Some industrial concerns in Nebraska carry blanket accident policies on all their employes, for their own protection. Hundreds of individual workers carry and pay for policies of their own, where the employment is not barred by the accident insurance companies. Yet there is room for very serious consideration by the Legislature of the advisability of enacting some law-so far as the state constitution may permit-looking to the protection of thousands of workers who depend on their earnings from day to day, and who, in case of accident, become public charges, to a greater or less degree.

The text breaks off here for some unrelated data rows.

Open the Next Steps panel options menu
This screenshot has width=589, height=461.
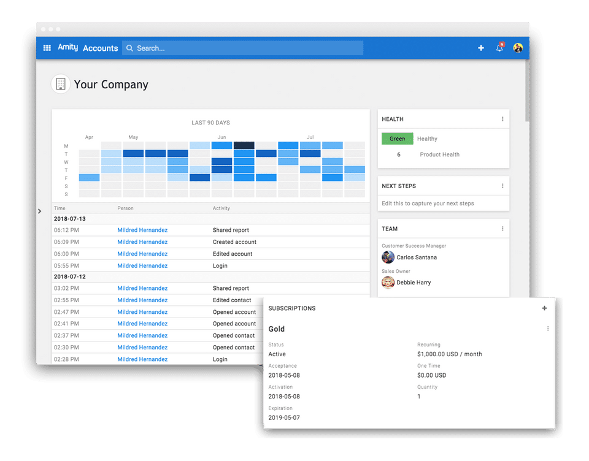(502, 186)
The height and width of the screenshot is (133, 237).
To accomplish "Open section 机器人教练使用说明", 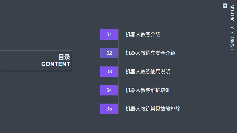I will (x=148, y=71).
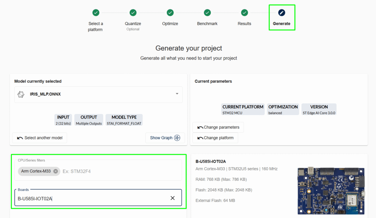
Task: Click the CPU/Series filters input field
Action: (x=118, y=171)
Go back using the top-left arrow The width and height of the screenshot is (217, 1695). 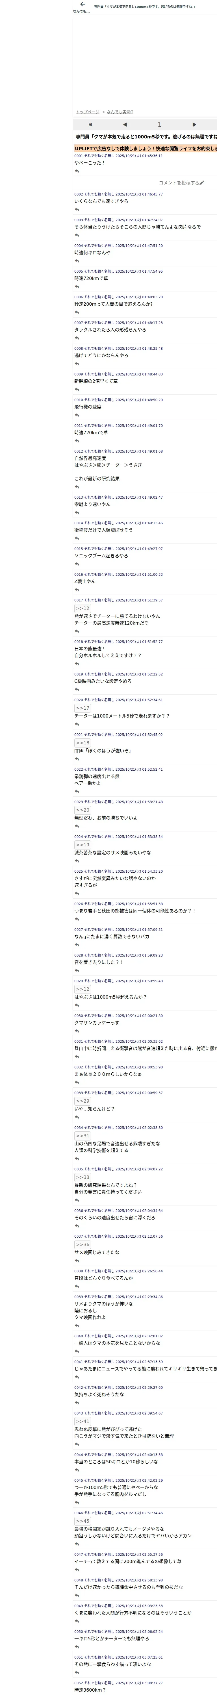click(82, 5)
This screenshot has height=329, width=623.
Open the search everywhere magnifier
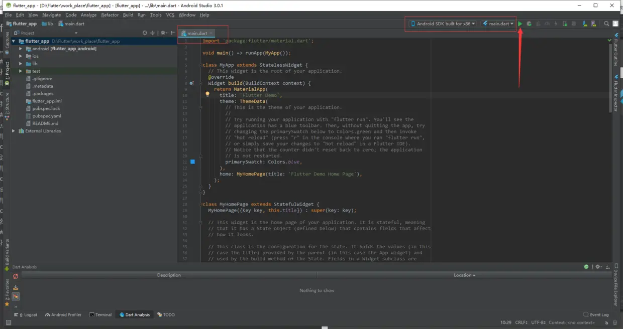[x=606, y=24]
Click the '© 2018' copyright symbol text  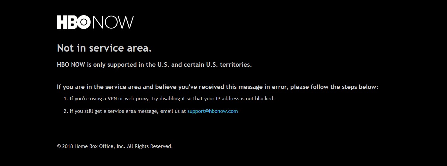tap(65, 146)
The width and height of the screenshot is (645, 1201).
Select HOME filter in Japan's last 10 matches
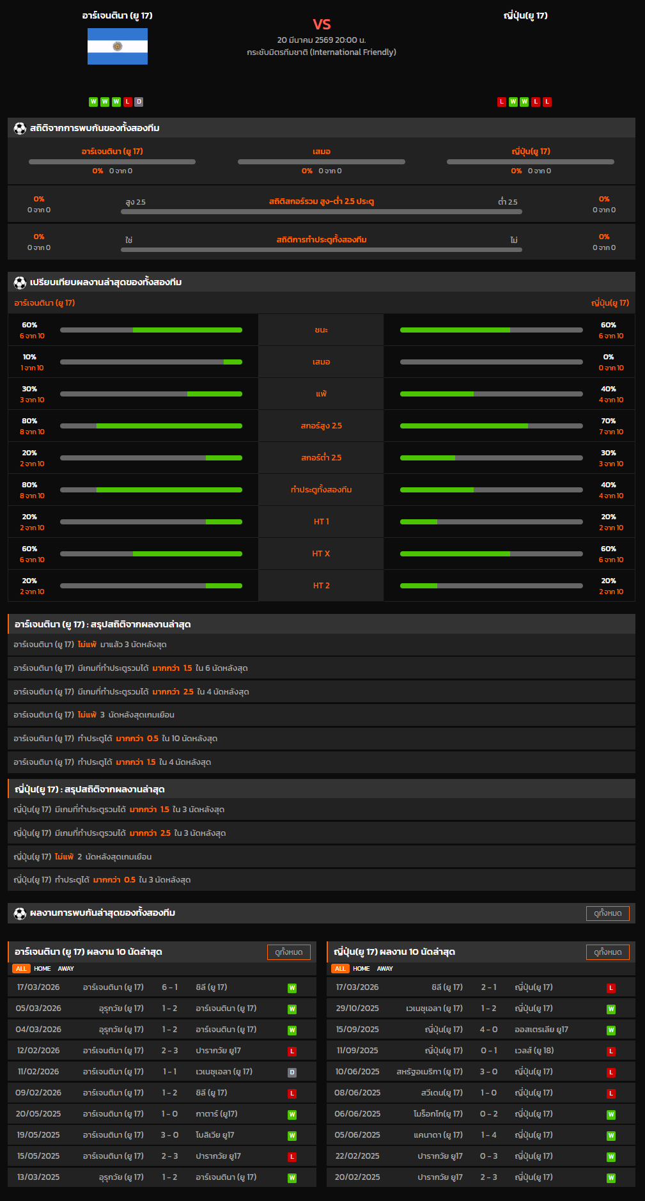click(361, 969)
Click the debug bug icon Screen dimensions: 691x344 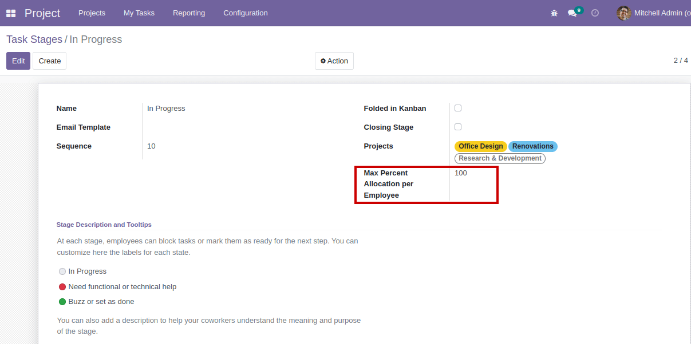click(554, 13)
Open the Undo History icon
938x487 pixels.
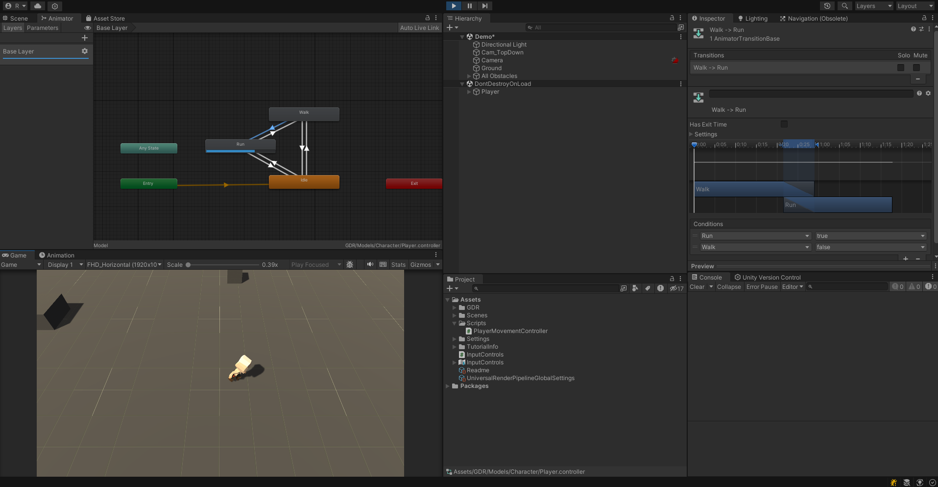[827, 6]
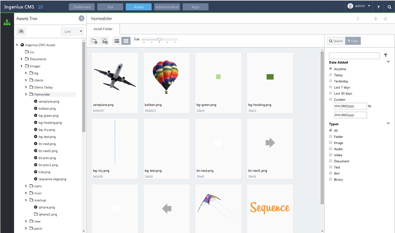The height and width of the screenshot is (233, 395).
Task: Click the help question mark icon
Action: [378, 6]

In this connection, the German system furnishes a simple and apparently readily applicable model. Writing of this system, Mr. William Hard, after a thorough study of the subject, says:

"The idea that the German associations for insuring workingmen are managed by bureaucrats sitting in heavily upholstered and red tape embroidered offices in Berlin is entirely wrong. All that the government does under the German system is this (and here is the gist of the whole compulsory insurance idea):

"The government takes each industry and each trade in the empire and says to the people who own it:

You must form an accident insurance association which will include all the employers in your industry and trade; you must pay compensation to your injured workmen according to a fixed scale. We won't stop to try to divide the blame for accidents between you and your workmen. We will assume for practical purposes that you weren't trying to commit murder and that they weren't trying to commit suicide. We will assume that accidents are accidents, and we will make each trade bear the burden of its own accidents. We will make each trade add the cost of its burned out eye-sockets to the cost of its burned out coal grates in computing the market price of its product. So you must form your accident insurance association in your industry and in your trade, and you must pay your injured workmen the compensation fixed by law.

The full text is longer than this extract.